• [What needs to be done]
Starting at the line that contains "Task: Open calendar", return every line through the end of the entries below, exactly and with nothing else.

---------- Data for review ----------

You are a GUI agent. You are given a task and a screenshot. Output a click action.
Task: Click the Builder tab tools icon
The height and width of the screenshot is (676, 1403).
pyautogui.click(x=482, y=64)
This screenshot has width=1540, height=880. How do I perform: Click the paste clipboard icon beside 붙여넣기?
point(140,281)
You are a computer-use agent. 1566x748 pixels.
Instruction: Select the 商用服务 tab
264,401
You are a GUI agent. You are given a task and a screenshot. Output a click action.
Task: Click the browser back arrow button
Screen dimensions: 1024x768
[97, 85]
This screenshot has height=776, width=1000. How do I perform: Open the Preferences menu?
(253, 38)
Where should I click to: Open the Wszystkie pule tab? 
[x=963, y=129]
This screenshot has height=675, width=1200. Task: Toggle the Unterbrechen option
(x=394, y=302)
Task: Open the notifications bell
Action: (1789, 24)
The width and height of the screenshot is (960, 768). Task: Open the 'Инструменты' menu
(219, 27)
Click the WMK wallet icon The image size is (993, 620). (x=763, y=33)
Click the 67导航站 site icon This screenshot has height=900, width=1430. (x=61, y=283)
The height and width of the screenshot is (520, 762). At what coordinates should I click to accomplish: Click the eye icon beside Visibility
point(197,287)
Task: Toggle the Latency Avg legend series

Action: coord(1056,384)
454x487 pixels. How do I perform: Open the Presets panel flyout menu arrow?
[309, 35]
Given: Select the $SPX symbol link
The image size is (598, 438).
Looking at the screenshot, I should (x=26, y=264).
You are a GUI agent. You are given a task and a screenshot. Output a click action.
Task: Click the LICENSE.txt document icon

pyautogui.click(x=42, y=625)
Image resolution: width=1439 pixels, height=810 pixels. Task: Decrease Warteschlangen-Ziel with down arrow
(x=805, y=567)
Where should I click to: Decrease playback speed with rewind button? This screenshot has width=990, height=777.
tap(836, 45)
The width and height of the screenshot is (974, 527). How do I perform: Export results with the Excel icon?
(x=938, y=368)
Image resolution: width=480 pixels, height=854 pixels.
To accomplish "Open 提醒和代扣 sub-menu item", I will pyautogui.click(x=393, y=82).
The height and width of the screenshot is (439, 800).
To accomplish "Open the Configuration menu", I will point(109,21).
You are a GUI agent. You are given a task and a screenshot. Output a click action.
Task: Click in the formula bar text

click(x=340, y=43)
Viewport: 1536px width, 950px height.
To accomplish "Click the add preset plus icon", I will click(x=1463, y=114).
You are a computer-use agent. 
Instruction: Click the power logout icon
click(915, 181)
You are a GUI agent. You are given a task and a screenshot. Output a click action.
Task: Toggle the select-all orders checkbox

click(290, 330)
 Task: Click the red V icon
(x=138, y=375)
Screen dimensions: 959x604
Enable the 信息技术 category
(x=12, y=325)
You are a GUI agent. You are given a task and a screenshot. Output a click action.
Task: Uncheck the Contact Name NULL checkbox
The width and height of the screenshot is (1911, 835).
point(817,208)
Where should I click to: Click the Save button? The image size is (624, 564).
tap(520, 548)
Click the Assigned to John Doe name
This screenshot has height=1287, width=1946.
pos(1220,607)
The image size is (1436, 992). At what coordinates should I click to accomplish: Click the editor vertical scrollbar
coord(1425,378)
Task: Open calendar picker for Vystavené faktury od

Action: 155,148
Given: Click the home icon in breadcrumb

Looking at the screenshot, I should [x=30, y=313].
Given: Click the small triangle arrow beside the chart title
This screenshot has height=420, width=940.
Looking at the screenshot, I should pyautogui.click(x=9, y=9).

----------

• [Output of the task]
Task: Open calendar picker for Vystavené faktury od

Action: 155,148
Given: Click the home icon in breadcrumb

Looking at the screenshot, I should [x=30, y=313].
Given: Click the small triangle arrow beside the chart title
This screenshot has height=420, width=940.
Looking at the screenshot, I should pyautogui.click(x=9, y=9).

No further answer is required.